At one o’clock I went home, and there, lying on the parlour table, was a letter addressed to me. Now it is true, although some girls may smile when they read these words, I had never before received a letter. I have never made violent friendships. I met my school friends, for what they were worth, every day; I had no near relations of any sort, and father was always at home except for the holidays, when he took us children to some very cheap and very dreary seaside place. There was really no one to write to me, and therefore no one ever did write. So a letter addressed to Miss Rachel Grant made my heart beat. I took it up and turned it round and round, and looked at it back and front, and did all those strange things that a person will do to whom a letter is a great rarity and something precious.
I heard the boys tramping into the house at that moment, and I thrust the letter into my pocket. Presently father came in, and we sat down to our midday meal. Luckily for me, neither father nor the boys knew anything about the letter; but it was burning a hole in my pocket, and I was dying for the boys to return to school, and for father to go back to his classes, so that I might have an opportunity of opening the precious epistle.

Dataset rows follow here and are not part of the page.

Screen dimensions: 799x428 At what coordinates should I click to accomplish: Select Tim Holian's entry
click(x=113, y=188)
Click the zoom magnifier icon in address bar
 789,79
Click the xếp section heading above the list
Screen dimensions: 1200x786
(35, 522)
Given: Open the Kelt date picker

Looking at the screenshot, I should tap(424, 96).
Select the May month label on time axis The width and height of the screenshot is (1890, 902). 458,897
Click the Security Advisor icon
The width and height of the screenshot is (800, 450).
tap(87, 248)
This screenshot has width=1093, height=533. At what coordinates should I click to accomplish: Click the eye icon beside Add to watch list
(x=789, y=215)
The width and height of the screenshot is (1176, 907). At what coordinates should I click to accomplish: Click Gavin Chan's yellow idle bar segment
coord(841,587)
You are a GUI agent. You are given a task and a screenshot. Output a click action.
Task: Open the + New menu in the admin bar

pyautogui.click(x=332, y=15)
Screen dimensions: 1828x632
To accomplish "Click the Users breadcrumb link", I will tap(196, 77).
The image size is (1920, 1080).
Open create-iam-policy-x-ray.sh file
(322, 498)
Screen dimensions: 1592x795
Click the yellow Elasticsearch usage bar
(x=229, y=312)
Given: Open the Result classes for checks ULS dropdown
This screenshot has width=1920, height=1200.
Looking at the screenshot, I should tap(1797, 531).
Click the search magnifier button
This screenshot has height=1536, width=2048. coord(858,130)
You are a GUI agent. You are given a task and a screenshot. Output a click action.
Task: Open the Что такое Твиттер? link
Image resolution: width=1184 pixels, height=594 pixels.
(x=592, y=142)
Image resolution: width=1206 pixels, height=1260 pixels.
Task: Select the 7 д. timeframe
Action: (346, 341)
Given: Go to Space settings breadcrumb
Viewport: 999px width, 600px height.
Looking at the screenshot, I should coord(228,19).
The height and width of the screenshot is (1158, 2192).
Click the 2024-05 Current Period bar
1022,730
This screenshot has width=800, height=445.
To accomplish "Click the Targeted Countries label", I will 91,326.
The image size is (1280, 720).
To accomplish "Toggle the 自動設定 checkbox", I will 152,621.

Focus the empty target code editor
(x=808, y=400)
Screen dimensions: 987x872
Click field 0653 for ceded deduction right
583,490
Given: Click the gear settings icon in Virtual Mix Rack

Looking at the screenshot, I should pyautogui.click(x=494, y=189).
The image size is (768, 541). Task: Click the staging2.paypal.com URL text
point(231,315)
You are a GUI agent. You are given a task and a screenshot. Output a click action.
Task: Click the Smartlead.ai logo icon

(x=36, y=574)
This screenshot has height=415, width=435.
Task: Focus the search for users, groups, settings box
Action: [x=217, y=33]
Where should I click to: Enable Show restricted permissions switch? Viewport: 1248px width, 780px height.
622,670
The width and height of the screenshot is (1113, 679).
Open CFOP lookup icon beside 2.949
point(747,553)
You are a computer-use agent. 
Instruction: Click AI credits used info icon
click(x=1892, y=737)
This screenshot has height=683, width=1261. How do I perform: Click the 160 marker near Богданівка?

Just as father was leaving the room he turned back to me and said, “You may accept it if you like.”
“What, father?” I said in some astonishment.
“When it is offered to you, you may accept it.”
He stooped and, to my great astonishment, kissed me on the forehead. Then he left the room, and a minute or two later left the house.
What could he mean? Would the letter explain? Was there anything at all in the strange words of Agnes and Rita Swan?
Of course, any ordinary girl would have relieved her curiosity by tearing open the letter; but I was somewhat slow and methodical in my movements, and wished to prolong my luxury as much as possible. I had the whole long afternoon in which to learn a few stupid lessons, and then to do nothing.
Just then Hannah came up to remove the lunch-things. She seemed so sure that I would tackle her about her age that she had stuck cotton-wool into her right ear. I therefore did not speak at all; I was most anxious for her to depart. At last she did so, banging the door fiercely behind her. I heard her tramping off with her tray, and then I knew that my moment of bliss had arrived.
I got a knife and very deliberately cut the flap of the envelope open at the top. I then slipped my hand into the precious enclosure and took out its contents. I opened the sheet of paper; I could read writing quite well, and this writing was plain and quite intelligible to any ordinary eyes.